>>>>
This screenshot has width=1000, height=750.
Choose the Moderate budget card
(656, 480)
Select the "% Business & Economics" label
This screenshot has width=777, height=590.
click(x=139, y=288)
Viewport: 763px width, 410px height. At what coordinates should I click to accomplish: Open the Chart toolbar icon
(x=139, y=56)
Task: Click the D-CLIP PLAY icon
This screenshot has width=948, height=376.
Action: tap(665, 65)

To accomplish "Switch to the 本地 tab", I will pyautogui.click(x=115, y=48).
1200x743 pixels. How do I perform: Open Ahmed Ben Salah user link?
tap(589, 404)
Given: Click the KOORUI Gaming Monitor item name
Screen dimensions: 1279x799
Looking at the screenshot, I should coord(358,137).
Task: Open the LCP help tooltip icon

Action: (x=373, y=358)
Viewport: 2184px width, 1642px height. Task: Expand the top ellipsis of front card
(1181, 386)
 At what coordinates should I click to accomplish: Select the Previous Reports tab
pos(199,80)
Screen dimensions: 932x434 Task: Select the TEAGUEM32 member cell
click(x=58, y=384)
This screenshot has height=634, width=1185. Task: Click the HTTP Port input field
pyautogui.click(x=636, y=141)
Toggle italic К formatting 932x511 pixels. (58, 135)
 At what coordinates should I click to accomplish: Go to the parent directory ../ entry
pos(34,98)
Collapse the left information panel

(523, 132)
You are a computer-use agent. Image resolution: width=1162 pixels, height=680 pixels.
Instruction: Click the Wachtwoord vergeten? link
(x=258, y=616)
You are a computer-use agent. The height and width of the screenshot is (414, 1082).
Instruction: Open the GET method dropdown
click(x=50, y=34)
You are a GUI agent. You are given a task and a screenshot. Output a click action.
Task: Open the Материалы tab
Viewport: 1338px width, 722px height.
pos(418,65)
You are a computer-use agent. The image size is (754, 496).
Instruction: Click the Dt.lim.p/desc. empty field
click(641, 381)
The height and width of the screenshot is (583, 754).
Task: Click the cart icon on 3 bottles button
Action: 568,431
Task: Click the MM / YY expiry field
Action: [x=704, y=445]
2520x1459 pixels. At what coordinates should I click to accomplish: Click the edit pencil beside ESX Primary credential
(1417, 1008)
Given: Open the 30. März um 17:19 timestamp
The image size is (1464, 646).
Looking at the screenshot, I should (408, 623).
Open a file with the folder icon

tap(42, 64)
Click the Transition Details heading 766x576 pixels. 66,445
<<<<
• SHORT EXERCISE: Which lines of the data contain the string "height", with case counting? Report each of those lines in full.

• FULL OUTPUT:
This screenshot has width=1000, height=750.
This screenshot has width=777, height=590.
Viewport: 763px width, 410px height. At what coordinates should I click to accomplish: Open the Chart toolbar icon
This screenshot has width=948, height=376.
Viewport: 2184px width, 1642px height. Task: Expand the top ellipsis of front card
This screenshot has height=634, width=1185. Task: Click the HTTP Port input field
You are a computer-use agent. Image resolution: width=1162 pixels, height=680 pixels.
You are a computer-use agent. The height and width of the screenshot is (414, 1082).
Viewport: 1338px width, 722px height.
The height and width of the screenshot is (583, 754).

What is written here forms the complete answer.